Bair, on Monday, October 28, 2019 was on the compound of the Clan Carthy Primary School in Kingston waiting to be picked up when the tragedy unfolded.
Justice Pusey had reiterated at the start of the sentencing hearing on Friday that “based on the circumstances the court is firmly of the view that the penalty should be incarceration” for Brooks, who pleaded guilty to manslaughter and has been awaiting sentencing as the case did not go to trial due to the fact that a plea deal was struck between the prosecution and the defence in the matter.
While noting that he understood the difficulties the accused man, who from the onset declared that he cannot “manage prison”, may face, Justice Pusey said the court had a responsibility to also indicate to the society the standard for “this sort of action”, adding that the system is one where whatever he determined at the end of the matter could be tested elsewhere (Appeal Court).
Justice Pusey had last Monday indicated that the court would be rejecting the sentence recommendation in the plea arrangement struck between the defence and prosecutors, stating that he was having trouble with the sentencing recommendation for a non-custodial sentence based on an aspect of the social enquiry report in which a particular admission was made by Brooks.
Vassell had, at the time, asked for the matter to be adjourned to Friday to allow for him to take further instructions from his client as to the way forward.
Returning on Friday, Vassell indicated that he would be moving forward with the process and would address the difficulty expressed by the judge during his sentencing address.

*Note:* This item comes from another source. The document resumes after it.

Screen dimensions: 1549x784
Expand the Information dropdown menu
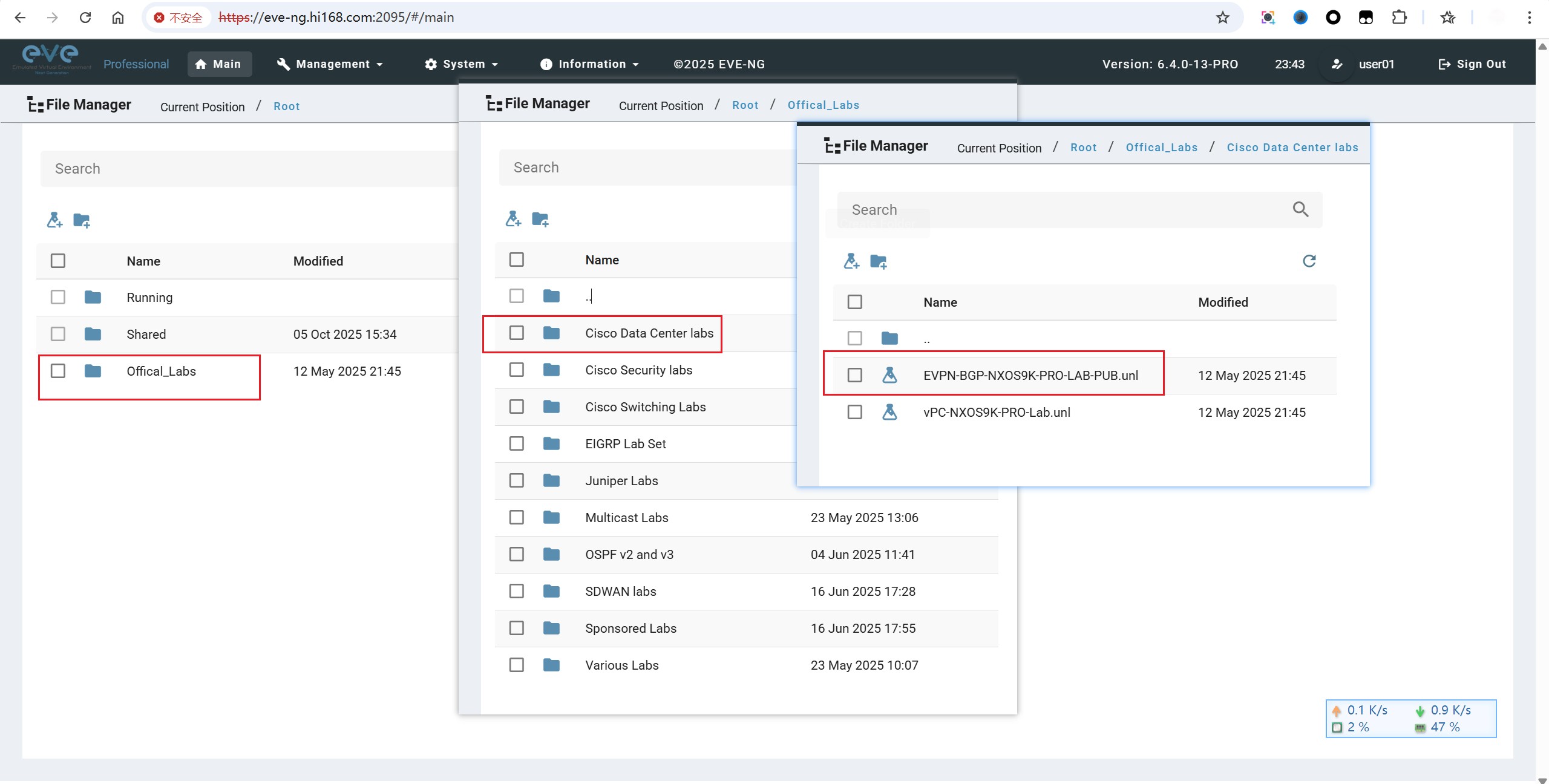click(x=590, y=64)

Vassell, in his address, said while his client had admitted to using the stick on the accelerator on multiple occasions in order to keep the truck throttling while he was on the outside, in relation to the day in question “many things are blurred to his mind” and he could not remember all the details.

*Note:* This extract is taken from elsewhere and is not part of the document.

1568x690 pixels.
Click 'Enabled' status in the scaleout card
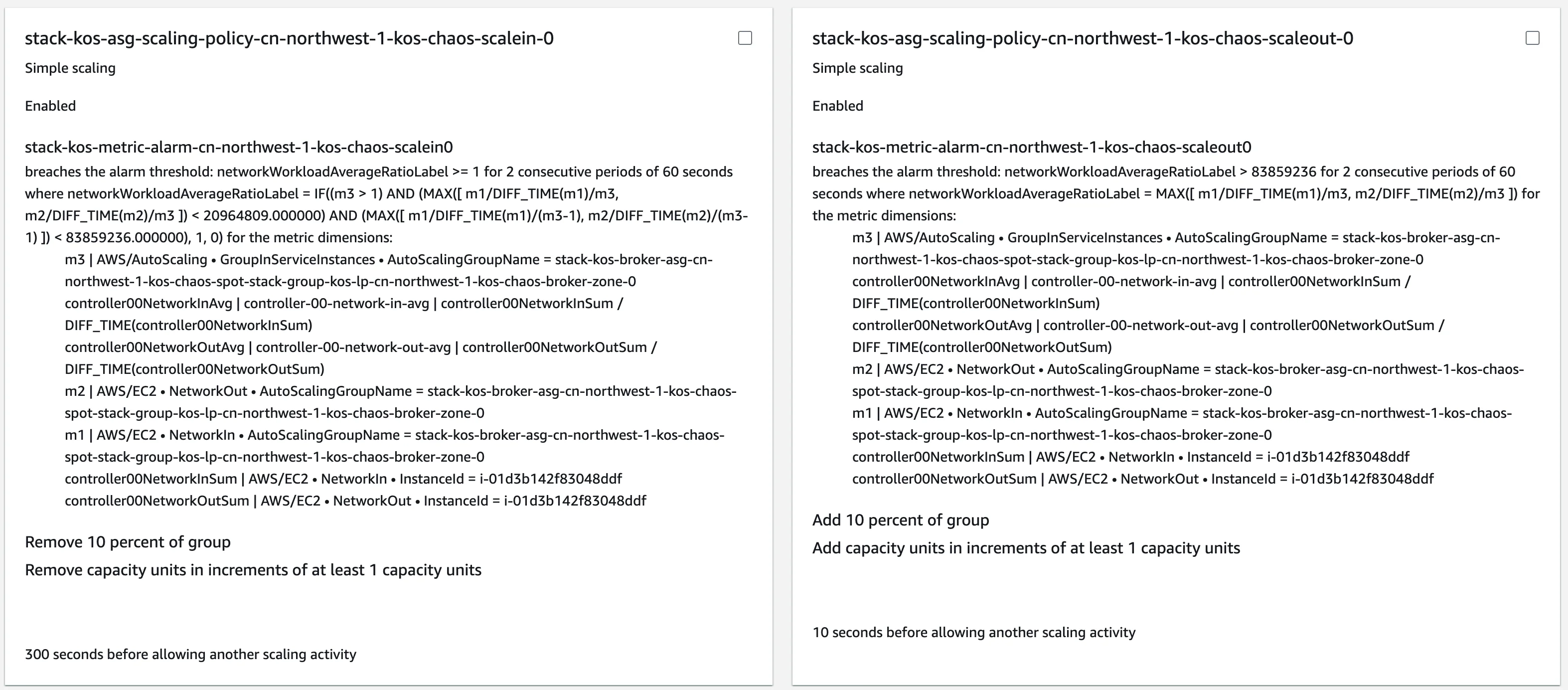[837, 105]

He went on to argue that the fateful day was an off-schedule day for Brooks, who had been called by the owner of the truck to assist with clearing the garbage, which had piled up, for the school. Vassell, in pointing out that there had been no intention on the part of his client to cause harm to Bair, said, “This man was called in to help a situation and in doing so found himself on the wrong side of the law… no good deed goes unpunished. The vehicle is not his, he was merely doing his job.”
Admitting that the vehicle was “defective” in several ways, Vassell emphasised that his client, who has “accepted responsibility” for what transpired, does not have a pattern of offending and has never run afoul of the law.
Bair’s mother, Japhene Campbell, who had sat glumly throughout the proceedings with a pained expression on her face, lost the battle when a prosecutor read into the records of the courts the facts relating to what unfolded the day her seven-year-old son was killed. When her son’s full name was called, she squeezed her eyes shut, turning her head away briefly. When the prosecutor detailed how the truck overturned, crushing him, she held her head upwards, one hand cupping her jaws before using a white rag to wipe away the tears that began to flow.
When his cause of death was read, she sobbed quietly, composed in her grief, pursing her lips and blinking furiously.
The gangly, white-haired Brooks, clad in his customary grey T-shirt and pale blue jeans, which lingered inches above his ankles, wiped his hands over his gaunt face looking slightly dazed at the end of the hearing.
The matter was adjourned to January 26 when Brooks will be sentenced.